Nota a Cass. 15 luglio 2024, n. 19391
Massimo Citerni di Siena
“Dal collegamento dell’obbligo di fedeltà, previsto dall’art. 2105 c.c., con i principi generali di correttezza e buona fede, a norma degli artt. 1175 e 1375 c.c., deriva che il lavoratore deve astenersi non solo dai comportamenti espressamente vietati dal suddetto art. 2105, ma anche da qualsiasi altra condotta che, per la natura e per le sue possibili conseguenze, risulti in contrasto con i doveri connessi all’inserimento del lavoratore nella struttura e nell’organizzazione dell’impresa o crei situazioni di conflitto con le finalità e gli interessi della medesima o sia comunque idonea a ledere irrimediabilmente il presupposto fiduciario del rapporto”.
Questo, il principio ribadito dalla Corte di Cassazione (15 luglio 2024, n. 19391; conf.
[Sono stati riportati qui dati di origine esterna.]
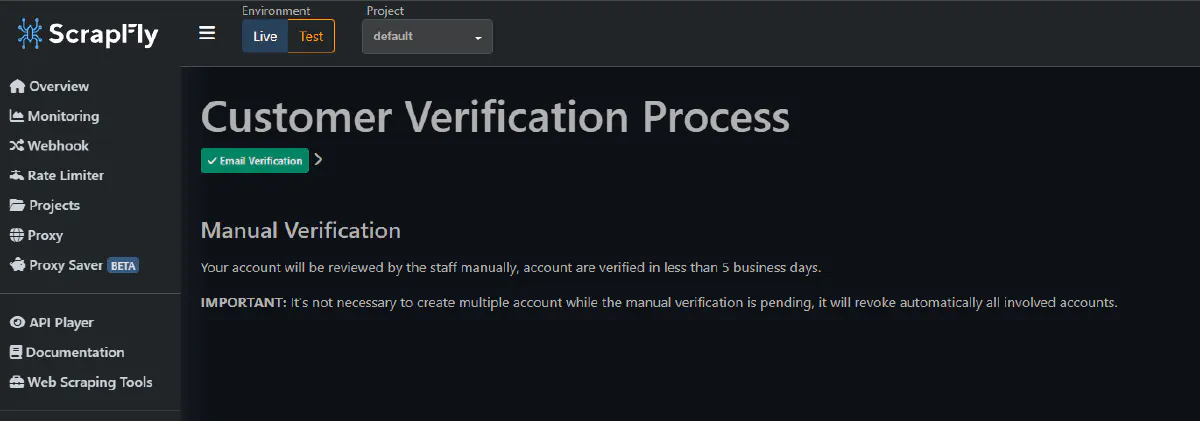Click the BETA badge
The height and width of the screenshot is (421, 1200).
pos(123,266)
Cass. n. 2474/2008 e Cass. n. 6957/2005) in relazione al ricorso di un dipendente di un ‘azienda di credito avverso il diniego di autorizzazione da parte della banca a svolgere l’attività libero professionale di commercialista.
La Corte precisa che gli artt. 2104 e 2105 c.c. non devono essere interpretati in modo restrittivo e cioè non escludono che il dovere di diligenza del lavoratore subordinato “si riferisca anche ai vari doveri strumentali e complementari che concorrono a qualificare il rapporto obbligatorio di durata avente ad oggetto un facere e che l’obbligo di fedeltà vada inteso in senso ampio e si estenda a comportamenti che per la loro natura e le loro conseguenze appaiano in contrasto con i doveri connessi all’inserimento del lavoratore nella struttura e nell’organizzazione dell’impresa o creino situazioni di conflitto con le finalità e gli interessi dell’impresa” (così, Cass. n. 11437/1995; nonché Cass. n. 24976/2019, in motivaz. sub p.to 9).
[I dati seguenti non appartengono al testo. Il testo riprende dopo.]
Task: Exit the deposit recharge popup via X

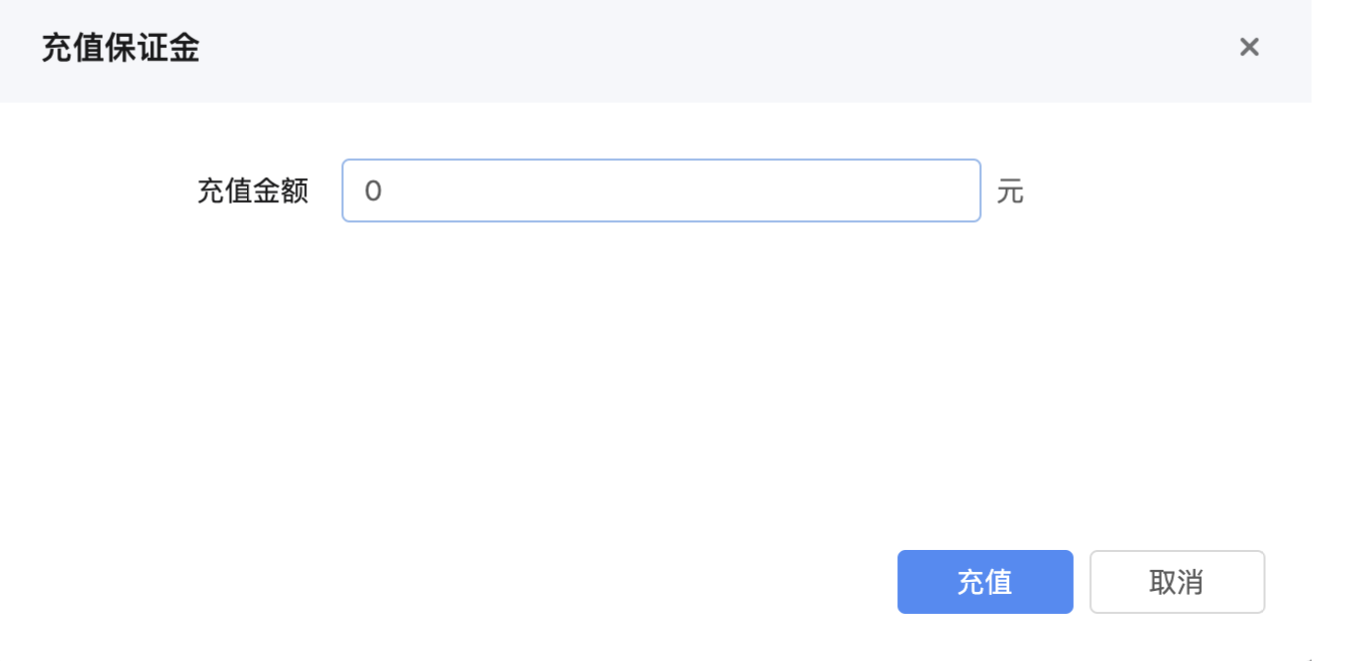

I giudici si pongono in linea con la decisione della Corte d’appello nell’interpretazione dei principi contenuti nel Codice etico e delle norme collettive applicati all’istituto di credito.
L’art. 24 del Codice etico aziendale prevede: “il personale è tenuto all’obbligo di fedeltà nei confronti della società non potendo assumere occupazione alle dipendenze di terzi, ovvero collaborazioni non preventivamente autorizzate”.
E l’art. 38, co.7 (rubricato “Obblighi delle Parti”) del CCNL per i Quadri direttivi e per il personale delle aree professionali dipendenti delle imprese creditizie, finanziarie e strumentali del 31 marzo 2015 e del 19 gennaio 2012 (vigenti all’epoca) stabilisce: “Al personale è vietato in particolare di: a) prestare a terzi la propria opera, salvo preventiva autorizzazione dell’impresa, o svolgere attività comunque contraria agli interessi dell’impresa stessa o incompatibile con i doveri di ufficio”.
In senso analogo, l’art. 34, co. 7, lett. a) del CCNL 8 dicembre 2007, all’epoca vigente, disponeva: “Al personale è vietato in particolare di: a) prestare a terzi la propria opera, salvo preventiva autorizzazione dell’impresa”).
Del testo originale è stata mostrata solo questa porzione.